The microenvironments surrounding PanIN lesions were found to be distinct from those of both normal and cancerous pancreatic tissue; however, gene expression patterns were similar between PanINs and pancreatic tumors. Like 90% of pancreatic cancers, PanINs frequently harbored oncogenic mutations in the KRAS gene. 

At the AACR Special Conference: Targeting RAS, held March 5-8, Pasca di Magliano reported that oncogenic mutation of KRAS in pancreatic epithelial cells led to PanIN formation and establishment of the PanIN microenvironment in mice, including the activation of surrounding fibroblasts through pro-tumor gene expression changes. Oncogenic KRAS was also required for PanIN maintenance and progression to invasive pancreatic cancer. 

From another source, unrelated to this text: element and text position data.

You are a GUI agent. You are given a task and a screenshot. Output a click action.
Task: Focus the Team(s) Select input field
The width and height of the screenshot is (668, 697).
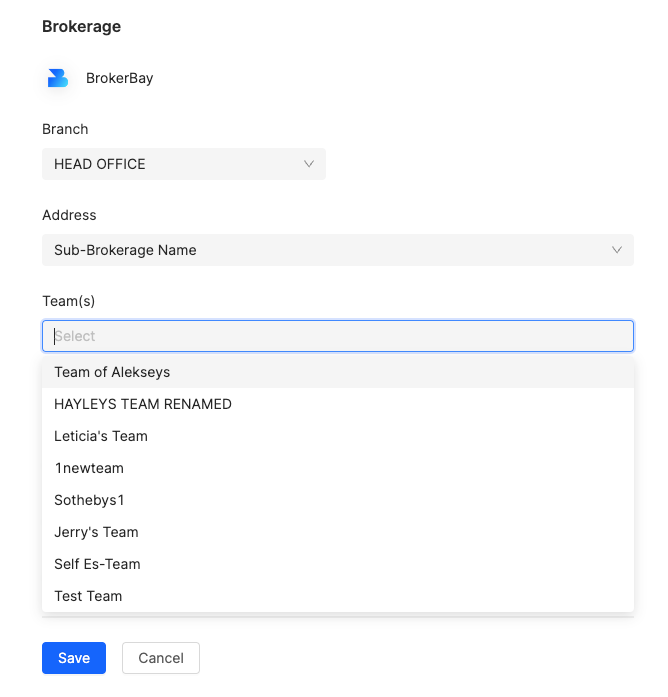338,336
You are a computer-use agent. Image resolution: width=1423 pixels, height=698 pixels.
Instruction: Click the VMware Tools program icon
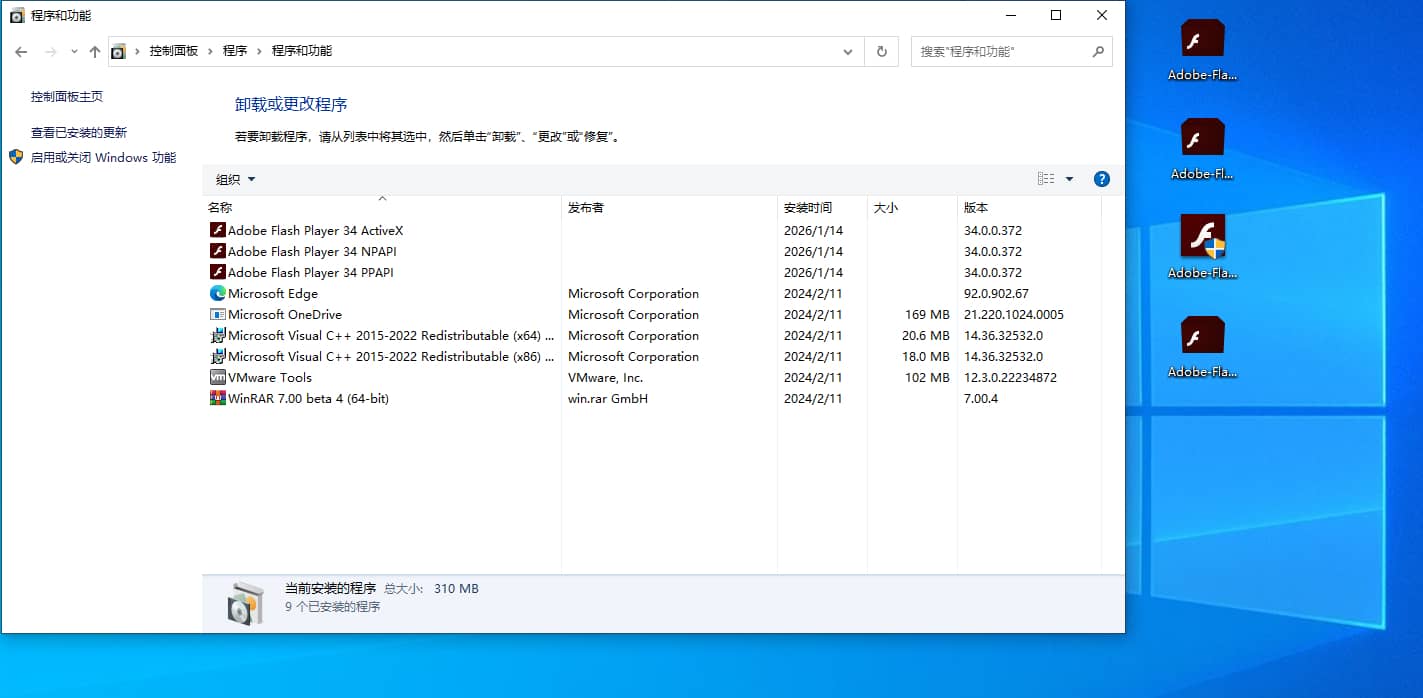point(218,377)
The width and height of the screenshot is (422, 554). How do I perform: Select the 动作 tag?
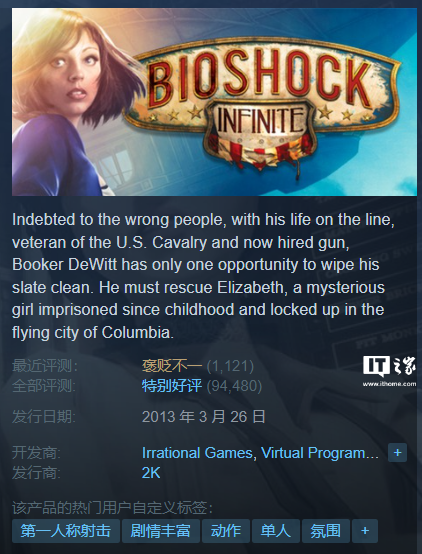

In addition to modulating the local pancreatic microenvironment, oncogenic KRAS in pancreatic epithelial cells promoted fibroblast activation and expansion in the lungs, thereby priming the mouse lungs for colonization by metastatic pancreatic cancer cells. In the future, Pasca di Magliano and colleagues plan to analyze lung tissue from deceased donors to determine if their observations hold true in humans.  

Together, the results suggest that PanINs may be common in the adult population and may have a distinct microenvironment driven by oncogenic KRAS. Furthermore, they suggest that oncogenic KRAS’s effects on the microenvironment may influence many stages of pancreatic cancer—from PanIN formation to progression to invasive cancer to distant metastasis.